A new study argues that city subways and buses were a “major disseminator” of the coronavirus in the Big Apple.
The paper, by MIT economics professor and physician Jeffrey Harris, points to a parallel between high ridership “and the rapid, exponential surge in infections” in the first two weeks of March — when the subways were still packed with up to 5 million riders per day — as well as between turnstile entries and virus hotspots.
“New York City’s multitentacled subway system was a major disseminator — if not the principal transmission vehicle — of coronavirus infection during the initial takeoff of the massive epidemic,” argues Harris, who works as a physician in Massachusetts.
While the study concedes that the data “cannot by itself answer question of causation,” Harris says the conditions of a typical subway car or bus match up with the current understanding of how the virus spreads.
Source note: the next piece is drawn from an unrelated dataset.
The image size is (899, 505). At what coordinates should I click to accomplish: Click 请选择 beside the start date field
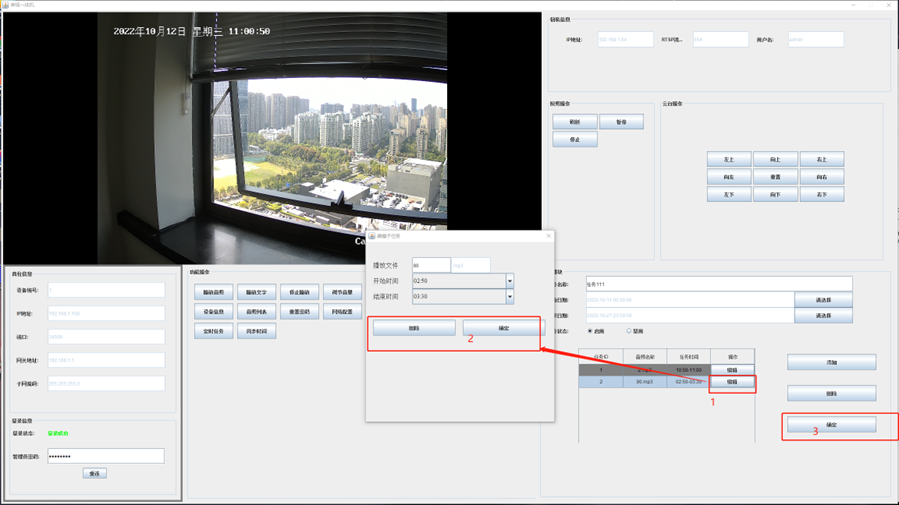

“We know that close contact in subways is fully consistent with the spread of coronavirus, either by inhalable droplets or residual fomites left on railings, pivoted grab handles, and those smooth, metallic, vertical poles that everyone shares,” he writes.
But some experts and transit officials question the study’s findings.
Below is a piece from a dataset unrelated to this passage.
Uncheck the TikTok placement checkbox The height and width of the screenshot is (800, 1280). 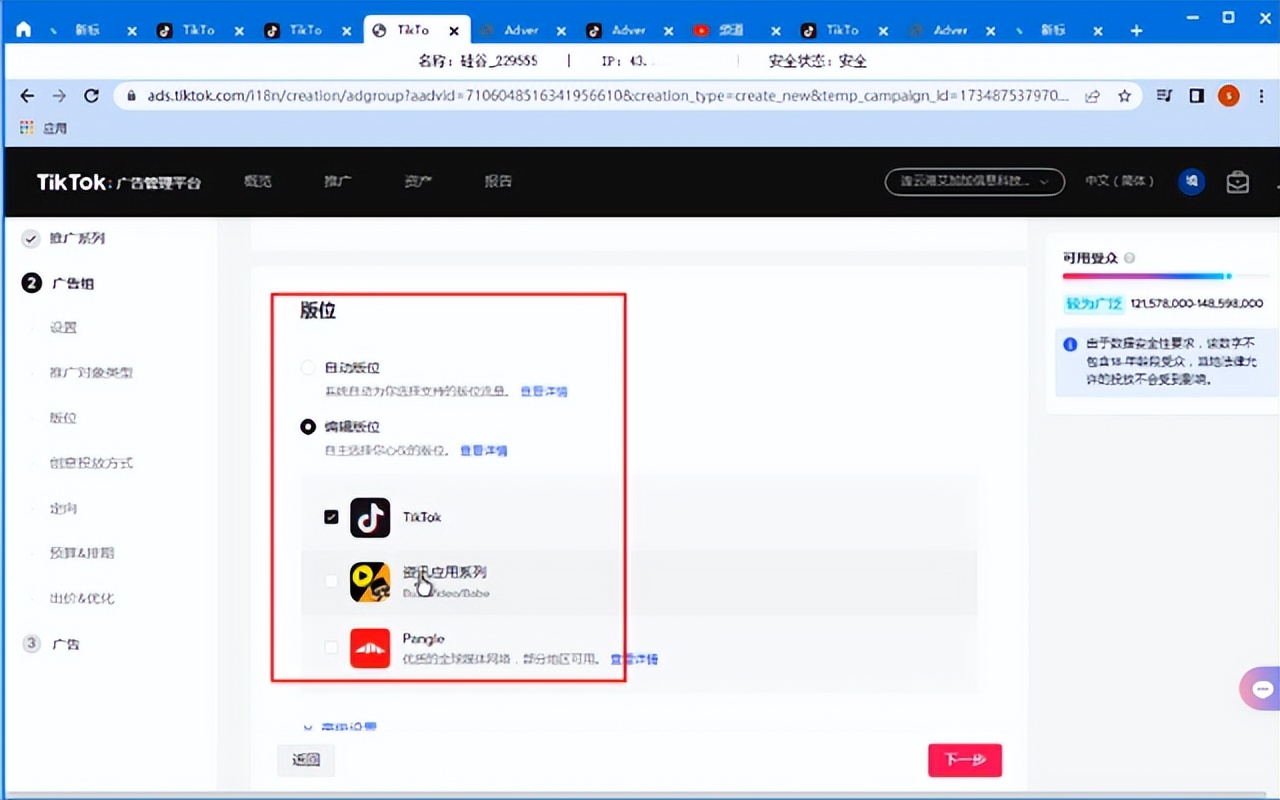[331, 517]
Hofstra University professor of public health Anthony Santella told The Post he was “not surprised” that there was a correlation, but questioned Harris’ conclusion.
“We’re talking about early March before the restrictive public health control measures went in place,” Santella said.
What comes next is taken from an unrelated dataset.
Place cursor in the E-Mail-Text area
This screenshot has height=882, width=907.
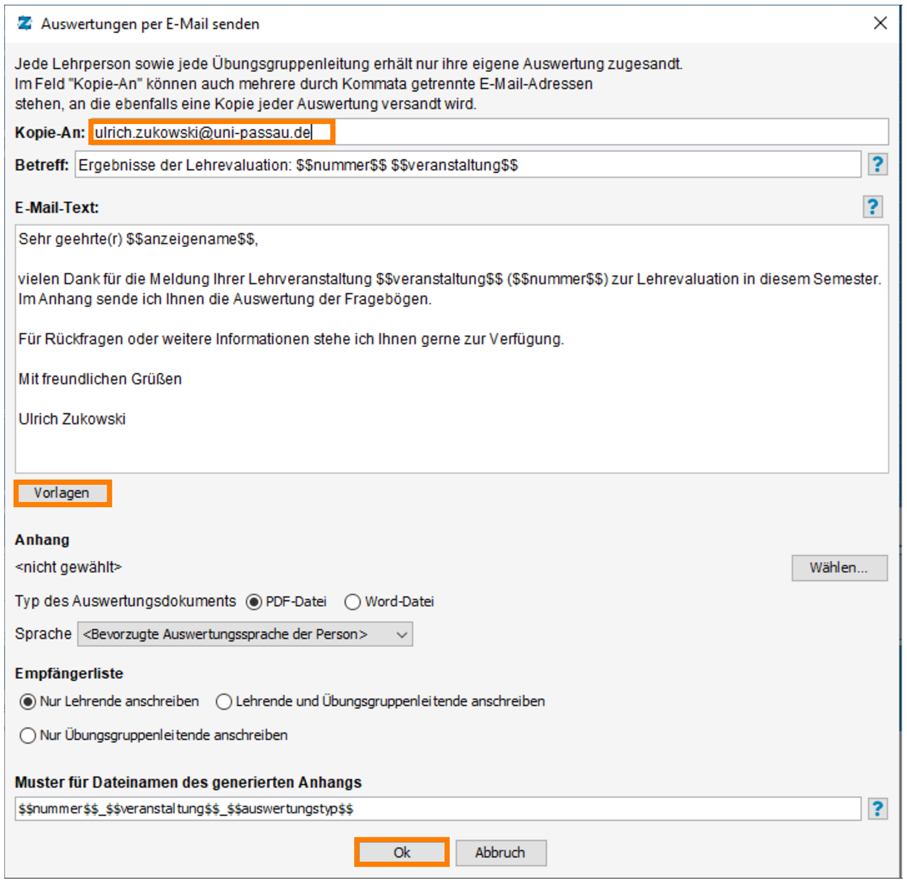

“It’s certainly not solely related to the subway system. It’s because of our own behaviors and when these other measures went into place.”
MTA chairman Pat Foye echoed that point in comments to reporters Wednesday afternoon, calling the study “flawed.” He noted that Gov. Andrew Cuomo closed all non-essential businesses on March 20.
“Social density … was a result of many factors — business, restaurants, bars, Madison Square Garden, sports arenas, concerts, and the things that make New York happen,” Foye said.